*** Opening of Task inputs ***
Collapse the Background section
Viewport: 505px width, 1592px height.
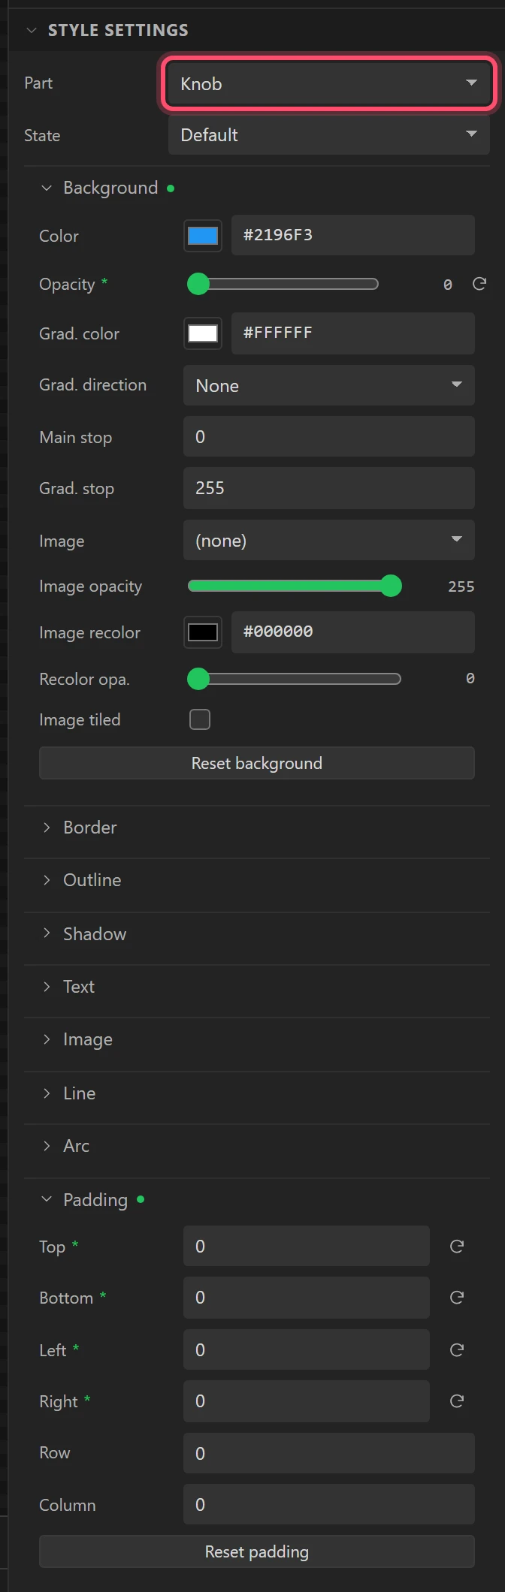[x=47, y=188]
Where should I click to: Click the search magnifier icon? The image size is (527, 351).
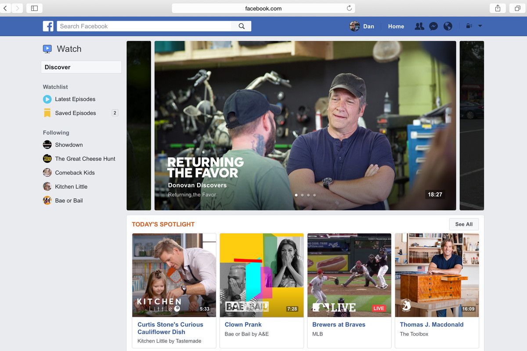241,26
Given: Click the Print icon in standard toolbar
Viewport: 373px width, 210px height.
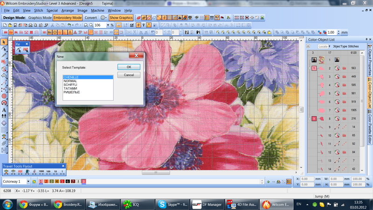Looking at the screenshot, I should 30,25.
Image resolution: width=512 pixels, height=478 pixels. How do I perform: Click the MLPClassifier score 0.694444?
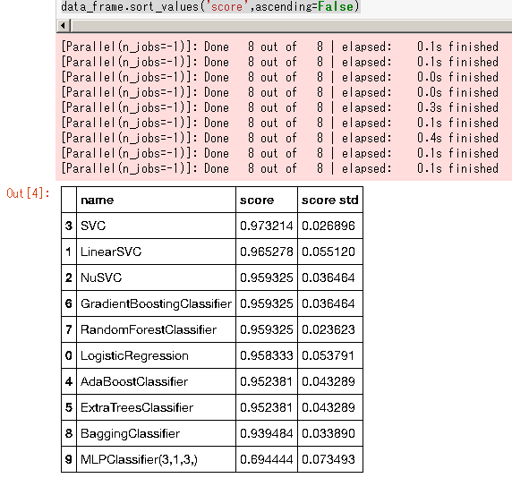tap(267, 459)
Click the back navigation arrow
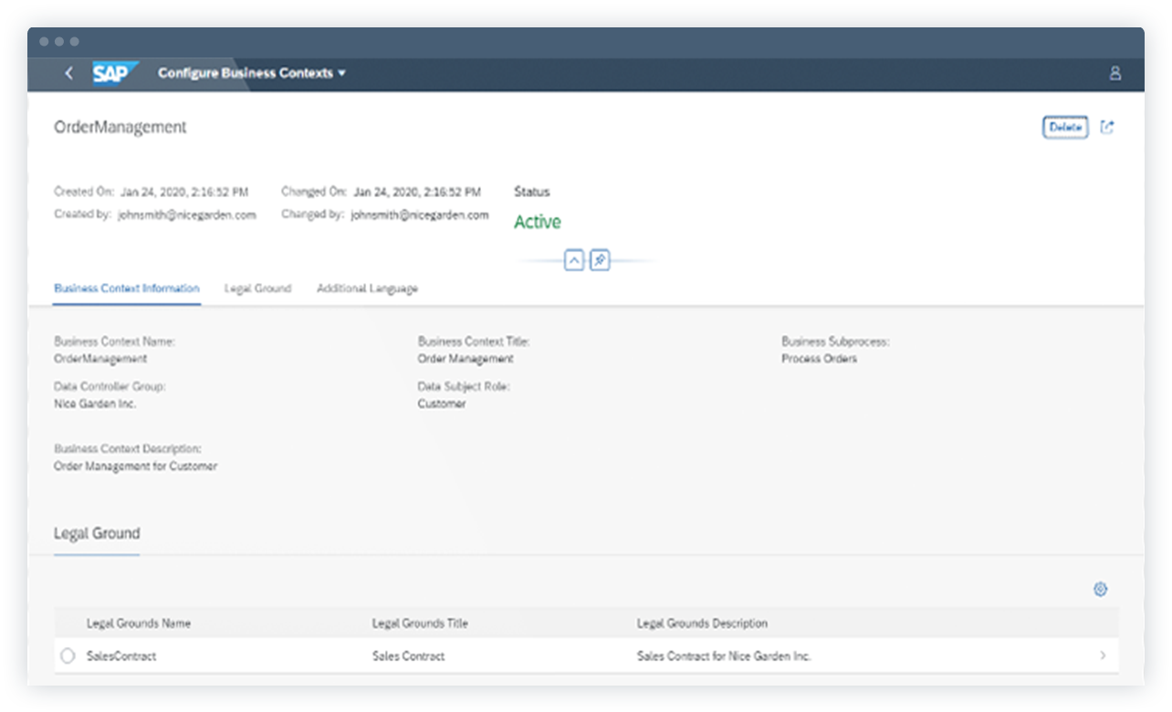This screenshot has height=712, width=1172. 69,73
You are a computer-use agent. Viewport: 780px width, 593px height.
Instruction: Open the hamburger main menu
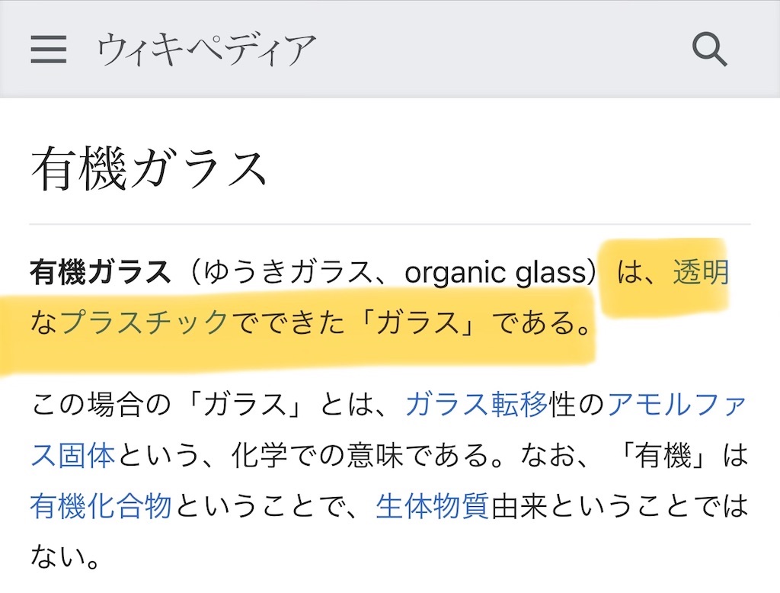(48, 50)
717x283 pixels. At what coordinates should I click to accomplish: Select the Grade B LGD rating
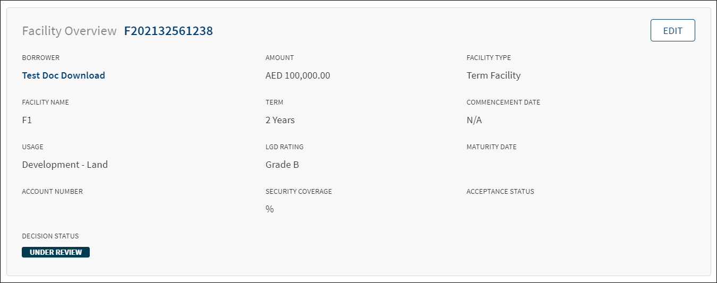[282, 165]
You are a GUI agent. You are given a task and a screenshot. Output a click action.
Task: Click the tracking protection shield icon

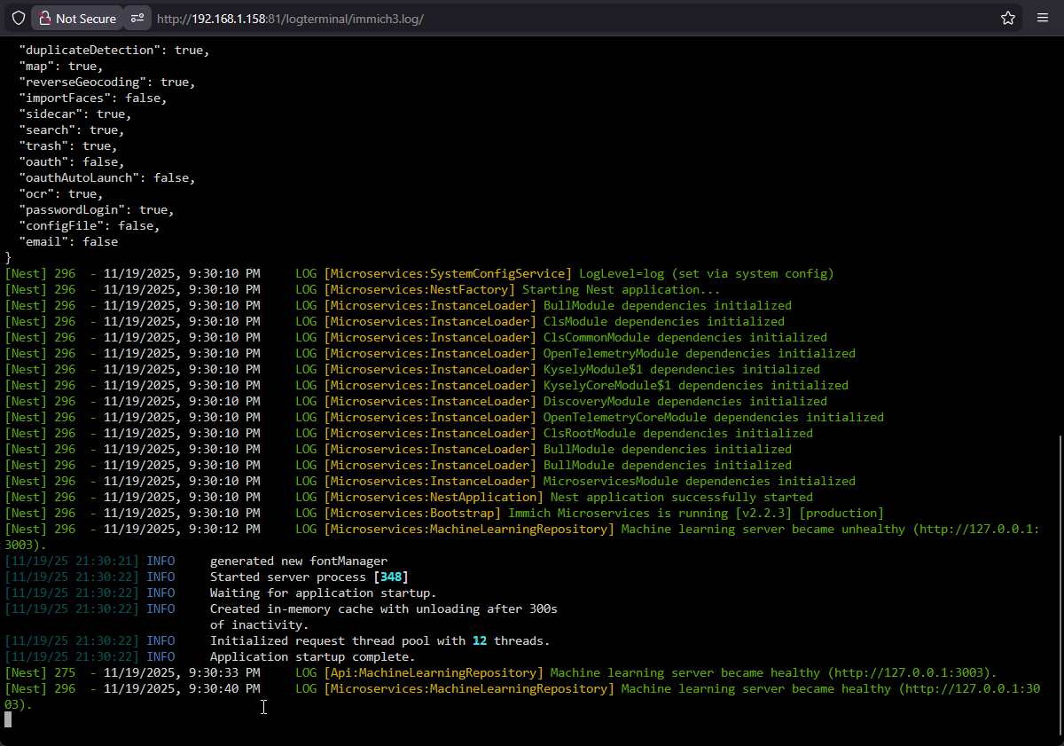pyautogui.click(x=18, y=18)
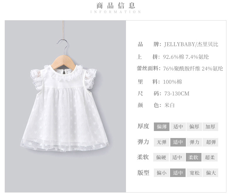Select highlighted 适中 in the 弹力 row
Screen dimensions: 232x194
pyautogui.click(x=178, y=142)
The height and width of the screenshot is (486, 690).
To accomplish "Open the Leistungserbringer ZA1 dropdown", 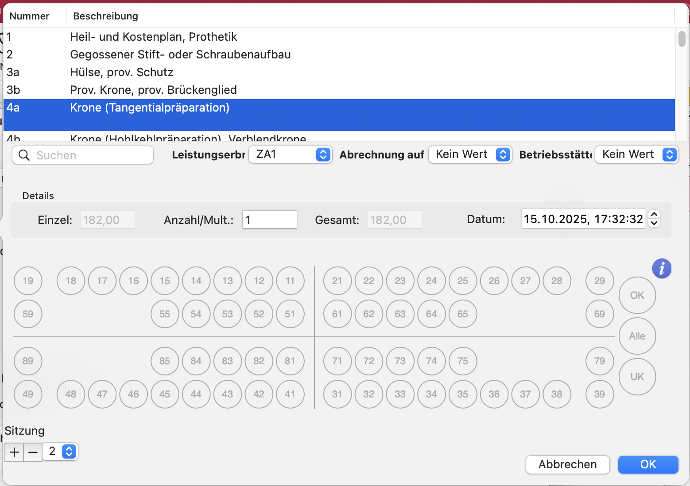I will 290,154.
*** Close of Task inputs ***
Directions
Identify all lines in the records above with the word "agent".

Solved problem
You are a computer-use agent. Viewport: 780px width, 593px height.
You are a GUI agent. You are given a task and a screenshot. Output a click action.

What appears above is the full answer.